▸ **CONJUNTO DE TAREFAS**:
A. Retorne o trecho do texto sobre a célula com genoma sintético entre "Mais perto da" e "de forma contínua.", inclusive.
B. Segundo o texto sobre a célula com genoma sintético, quanto dinheiro consumiram as pesquisas de Venter e sua equipe?

▸ **TEXTO PARA ANÁLISE**:
=-=-=

Mais perto da vida artificial

Se você passou por alguma banca de jornais esta manhã, já deve ter visto as manchetes com grande destaque para uma das mais importantes notícias de ciência da década: pela primeira vez, cientistas conseguiram criar uma célula controlada por um genoma inteiramente sintético, criado a partir de instruções de computador.

O genoma da bactéria Mycoplasma mycoides – composto por 1,08 milhão de pares de bases dispostas em um único cromossomo – foi implantado em uma célula natural de outra bactéria cujo material genético havia sido removido. A célula obtida comportou-se como as bactérias da mesma espécie que ocorrem na natureza e mostrou-se capaz de se reproduzir de forma contínua.

“Trata-se de um trabalho fantástico, um tour de force tecnológico”

O feito é mais uma obra do grupo do geneticista norte-americano Craig Venter, que já havia sintetizado o genoma de uma bactéria e conseguido transplantar o genoma de um microrganismo para outro. A novidade anunciada hoje é fruto de 15 anos de pesquisas de Venter e uma equipe de duas dezenas de pesquisadores, que consumiram cerca de 40 milhões de dólares.

Publicada com destaque na edição de hoje da Science, a proeza foi recebida com entusiasmo por pesquisadores da área. “Trata-se de um trabalho fantástico, um tour de force tecnológico”, avalia o geneticista Sergio Danilo Pena, professor da Universidade Federal de Minas Gerais (UFMG) e titular da coluna Deriva Genética, da CH On-line.

No futuro, a técnica poderá ser usada para criar microrganismos com genoma artificial que sintetize proteínas de interesse econômico – capazes de descontaminar águas poluídas ou de atuar como vacinas ou biocombustíveis, por exemplo. “Este avanço tecnológico promete possibilidades fantásticas e otimistas de produzir microrganismos capazes de fazer o que quisermos”, resume Sergio Pena.

=-=-=

▸ **TRECHOS DE DADOS**:
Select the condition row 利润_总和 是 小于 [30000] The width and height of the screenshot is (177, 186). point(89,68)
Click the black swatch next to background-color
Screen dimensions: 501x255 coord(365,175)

=-=-=

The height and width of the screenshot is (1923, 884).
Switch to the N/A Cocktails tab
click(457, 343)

=-=-=

▸ **RESPOSTAS POR TAREFA**:
A.
Mais perto da vida artificial

Se você passou por alguma banca de jornais esta manhã, já deve ter visto as manchetes com grande destaque para uma das mais importantes notícias de ciência da década: pela primeira vez, cientistas conseguiram criar uma célula controlada por um genoma inteiramente sintético, criado a partir de instruções de computador.

O genoma da bactéria Mycoplasma mycoides – composto por 1,08 milhão de pares de bases dispostas em um único cromossomo – foi implantado em uma célula natural de outra bactéria cujo material genético havia sido removido. A célula obtida comportou-se como as bactérias da mesma espécie que ocorrem na natureza e mostrou-se capaz de se reproduzir de forma contínua.

B. Cerca de 40 milhões de dólares.